Lord Palmerston, the foreign secretary, who was deeply opposed to the trade, wrote to Hamerton, saying, "The British Government is determined at all events to put this slave trade down, and is conscious it has the means of doing so. He told Hamerton he should inform Said bin Sultan that the trade should end forthwith. Zanzibar was within the purview of the East India Company, and the word of the British foreign secretary in London held less sway compared with that of the British Governor General in India. In the past, the Company had remained circumspect about the African slave trade and refused to do anything about it, much less be told what to do by London, but Palmerston's letter to Hamerton transformed the situation. Hamerton was therefore told when on leave in Bombay in 1843 that the Company wanted him to intervene with Said. This was more easily said than done, as Said responded to the promptings of Hamerton by reminding him that slavery was condoned by Islam: "The Koran, the word of God . . . sanctioned it, and the Arabs, of all Mahomedans, the people considered by the Almight as most deserving of favour, had a right to enslave infidels."

But Hamerton was a persuasive negotiator and the fruit of his work was a treaty signed by Said in 1845, known as the "Hamerton Treaty" – despite most of the work having been done by Lord Aberdeen and the Foreign Office – which outlawed the export of slaves from Zanzibar to the Persian Gulf area. It soon became apparent, however, that this was mere posturing by the sultan and the Company, the latter doing nothing to enforce the terms of the treaty, and Britain having few warships in the area. So the slave trade continued as before, with Hamerton reckoning that three-quarters of Zanzibar's population were slaves.

===Burton and Speke===
Both Richard Burton and John Hanning Speke stayed at Hamerton's house before they set off for the Great Lakes of Africa in search of the source of the Nile in 1856, with Hamerton doing much to help them. Hamerton got on famously with Burton, less so with the more tight-lipped Speke.

==Death==
Hamerton died aged fifty-three of liver disease, although it has been said that "his disease was more than physical . . . The worst symptom in his case was his unwillingness to quit the place that was slowly killing him." (Burton noted that when they had met the previous year, Hamerton's hair had been "prematurely snow-white".) Moorehead relates his last days in The White Nile:

He was perfectly aware that his strength had finally run out; he confided to Burton that he expected death and welcomed it and wished to be buried at sea. On June 26, 1857, he sailed away, and he survived only a few days after his return to Zanzibar. Eleven months were to elapse before Burton and Speke were to hear in the depths of the interior that he was dead.

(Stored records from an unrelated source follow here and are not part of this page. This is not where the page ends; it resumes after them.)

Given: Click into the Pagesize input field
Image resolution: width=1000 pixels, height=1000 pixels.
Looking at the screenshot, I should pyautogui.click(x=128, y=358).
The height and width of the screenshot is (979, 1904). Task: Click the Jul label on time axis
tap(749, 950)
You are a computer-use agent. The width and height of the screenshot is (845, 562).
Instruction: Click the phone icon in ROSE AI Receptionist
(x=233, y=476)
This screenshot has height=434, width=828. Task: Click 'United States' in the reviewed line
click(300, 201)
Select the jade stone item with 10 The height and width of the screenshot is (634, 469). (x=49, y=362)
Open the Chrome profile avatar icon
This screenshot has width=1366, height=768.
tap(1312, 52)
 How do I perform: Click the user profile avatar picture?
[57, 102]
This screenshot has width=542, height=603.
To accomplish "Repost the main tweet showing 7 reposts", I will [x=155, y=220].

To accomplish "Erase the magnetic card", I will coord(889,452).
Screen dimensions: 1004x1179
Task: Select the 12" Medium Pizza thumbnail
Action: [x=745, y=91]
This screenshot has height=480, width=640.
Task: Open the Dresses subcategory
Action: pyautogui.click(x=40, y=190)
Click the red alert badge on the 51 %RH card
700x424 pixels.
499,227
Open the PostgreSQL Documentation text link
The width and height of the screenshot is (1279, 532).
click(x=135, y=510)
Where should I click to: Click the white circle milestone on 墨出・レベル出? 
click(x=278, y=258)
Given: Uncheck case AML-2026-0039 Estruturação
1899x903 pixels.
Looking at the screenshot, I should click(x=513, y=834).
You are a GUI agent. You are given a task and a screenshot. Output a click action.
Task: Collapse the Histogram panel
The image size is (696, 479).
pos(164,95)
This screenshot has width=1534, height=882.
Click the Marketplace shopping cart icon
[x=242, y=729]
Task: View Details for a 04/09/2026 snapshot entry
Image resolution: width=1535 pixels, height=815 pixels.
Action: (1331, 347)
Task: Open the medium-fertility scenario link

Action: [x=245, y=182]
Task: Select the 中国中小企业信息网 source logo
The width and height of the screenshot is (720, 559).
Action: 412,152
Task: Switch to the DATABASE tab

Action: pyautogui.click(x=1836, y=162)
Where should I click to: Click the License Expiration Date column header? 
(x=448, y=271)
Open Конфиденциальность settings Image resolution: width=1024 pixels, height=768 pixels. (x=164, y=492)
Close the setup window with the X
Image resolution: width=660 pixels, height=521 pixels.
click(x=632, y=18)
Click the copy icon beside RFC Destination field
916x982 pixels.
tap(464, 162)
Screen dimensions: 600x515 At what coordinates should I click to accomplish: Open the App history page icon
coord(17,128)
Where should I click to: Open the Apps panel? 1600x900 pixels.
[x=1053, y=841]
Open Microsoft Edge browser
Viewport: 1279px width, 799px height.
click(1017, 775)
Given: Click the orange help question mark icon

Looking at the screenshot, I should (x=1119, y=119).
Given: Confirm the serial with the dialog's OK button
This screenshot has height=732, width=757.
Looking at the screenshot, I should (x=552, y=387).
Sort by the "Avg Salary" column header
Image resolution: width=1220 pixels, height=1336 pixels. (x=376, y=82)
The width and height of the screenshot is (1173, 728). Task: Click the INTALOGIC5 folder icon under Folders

Seventeen years after Hamerton's death, the body of another explorer, David Livingstone, was taken to the former consul's residence on its passage back to Britain.

==Bibliography==
- Hamerton, Atkins, Brief Notes, containing information on various points connected with his Highness the Imaum of Muskat; and the nature of his relations with the British Government &c, 1856, Bombay: Bombay Education Society's Press.